Pengukuran prokalsitonin dapat dilakukan untuk memperpendek durasi pemberian antibiotik. Pengukuran prokalsitonin dapat dilakukan di hari ke-3, 5, dan 7 pemberian antibiotik. Prokalsitonin tidak terdeteksi pada kondisi sehat, tetapi meningkat secara cepat sebagai respon stimulus inflamasi, terutama infeksi bakteri.[4]
Tabel 1. Contoh Pilihan Antibiotik Empiris untuk Sepsis
Sumber Infeksi | Penyebab Sepsis | Rekomendasi antibiotik | Contoh Antibiotik |
Respirasi | Pneumonia komuniti | B-Lactam
| Ceftriaxone, cefotaxime, ampicillin/sulbactam |
Kombinasi dengan: | Azythromycin | ||
Floroquinolon | Levofloxacin, moxifloxacin | ||
Pneumonia nosokomial | Antipseudomonal β-lactam | Piperacillin/tazobactam, cefepime, meropenem, imipenem, doripenem | |
Kombinasi dengan: | Aminoglikosida | gentamicin, tobramycin, amikacin | |
Antipseudomonal Floroquinolon | Levofloxacin, ciprofloxacin | ||
Intraabdomen atau intrapelvik | Antibiotik monoterapi | Ampicillin/sulbactam, meropenem, imipenem, piperacillin/tazobactam | |
Terapi Kombinasi | Clindamycin atau Metronidazole, disertai dengan aztreonam, levofloxacin, atau aminoglikosida | ||
Sepsis dari catheter-related bloodstream infection (CRBSI) | Vancomycin atau daptomycin | ||
PLUS Antipseudomonal β-lactam | Piperacillin/tazobactam, cefepime, meropenem, imipenem, doripenem | ||
PLUS Aminoglikosida | Gentamicin, tobramycin, amikacin | ||
Disertai risiko infeksi jamur | PLUS Fluconazole atau echinocandin | Caspofungin, micafungin, anidulafungin | |
Sumber infeksi tidak diketahui | Monoterapi: | Meropenem, imipenem, piperacillin/tazobactam | |
Terapi Kombinasi: | Metronidazole + Aztreonam atau cefepime |
Sumber: dr.

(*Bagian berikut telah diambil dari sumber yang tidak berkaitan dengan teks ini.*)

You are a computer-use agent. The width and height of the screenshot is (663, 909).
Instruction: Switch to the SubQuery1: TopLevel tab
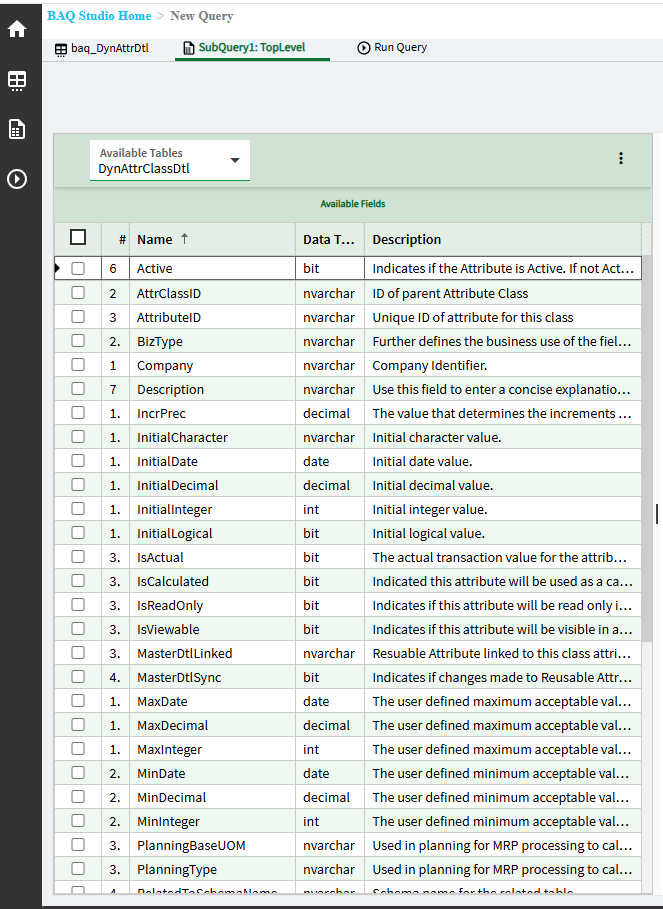(251, 47)
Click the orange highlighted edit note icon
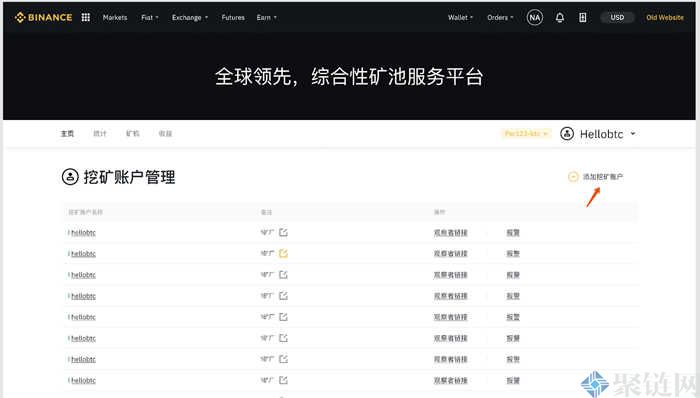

Pepi Nurapipah, Alomedika, 2022.[4,21]
Manajemen Lanjutan
Terdapat beberapa manajemen pada pasien sepsis untuk membantu memperbaiki gejala klinis dan meningkatkan angka kesembuhan.
Kortikosteroid
Pemberian kortikosteroid pada sepsis masih menuai kontroversi. Pada pedoman Surviving Sepsis Campaign 2021, kortikosteroid disarankan diberikan pada pasien syok sepsis dengan kebutuhan berkelanjutan terhadap terapi vasopresor. Kortikosteroid yang digunakan adalah hydrocortisone intravena dengan dosis 200 mg/hari, yang diberikan secara intravena 50 mg setiap 6 jam atau sebagai infus kontinu.[4]
Profilaksis Deep Vein Thrombosis (DVT)
Pasien kondisi kritis memiliki risiko tinggi mengalami deep vein thrombosis (DVT) dan emboli paru. Pada pasien dewasa dengan sepsis atau syok sepsis, direkomendasikan penggunaan profilaksis DVT apabila tidak terdapat kontraindikasi. Penggunaan low molecular weight heparin (LMWH) lebih direkomendasikan dibandingkan penggunaan unfractionated heparin (UFH).[4]
Kontrol Gula Darah
Insulin intravena diberikan apabila pasien mengalami hiperglikemia reaktif. Pada pasien dewasa dengan sepsis dan syok sepsis, apabila gula darah sewaktu ≥ 180mg/dL, diberikan insulin dengan target gula darah 144-188 mg/dL.[4,20]
Nutrisi
Pemberian nutrisi secara enteral (per oral) lebih disarankan dibandingkan puasa atau pemberian glukosa secara intravena pada pasien sepsis atau syok sepsis yang bisa makan. Apabila kalori yang diberikan dalam jumlah rendah, maka pemberian makan harus lebih sering. Pada pasien yang terpasang selang nasogastrik (NGT), pemantauan residu gaster secara rutin harus dilakukan.[4,21]
Kontrol Sumber Infeksi
Kontrol sumber infeksi merupakan tindakan fisik untuk mengatasi fokus infeksi dan menghilangkan atau mengobati proliferasi dan infeksi mikroba. Kontrol sumber infeksi penting dilakukan karena fokus infeksi yang tidak terdrainase bisa tidak berespon terhadap terapi antibiotik.
Contoh tindakan kontrol infeksi adalah melepaskan perangkat akses vaskular yang berpotensi terinfeksi segera setelah mendapat akses vaskular lainnya. Contoh lain adalah melepas implan yang terinfeksi, drainase abses, nefrostomi perkutan, debridemen, dan kolesistostomi.
Kontrol sumber infeksi sebaiknya dilakukan dalam 6 hingga 12 jam setelah diagnosis. Selain itu, keputusan tentang jenis dan waktu kontrol sumber infeksi perlu mempertimbangkan potensi risiko dari intervensi yang akan dilakukan, potensi komplikasi, dan kemungkinan keberhasilan.[4]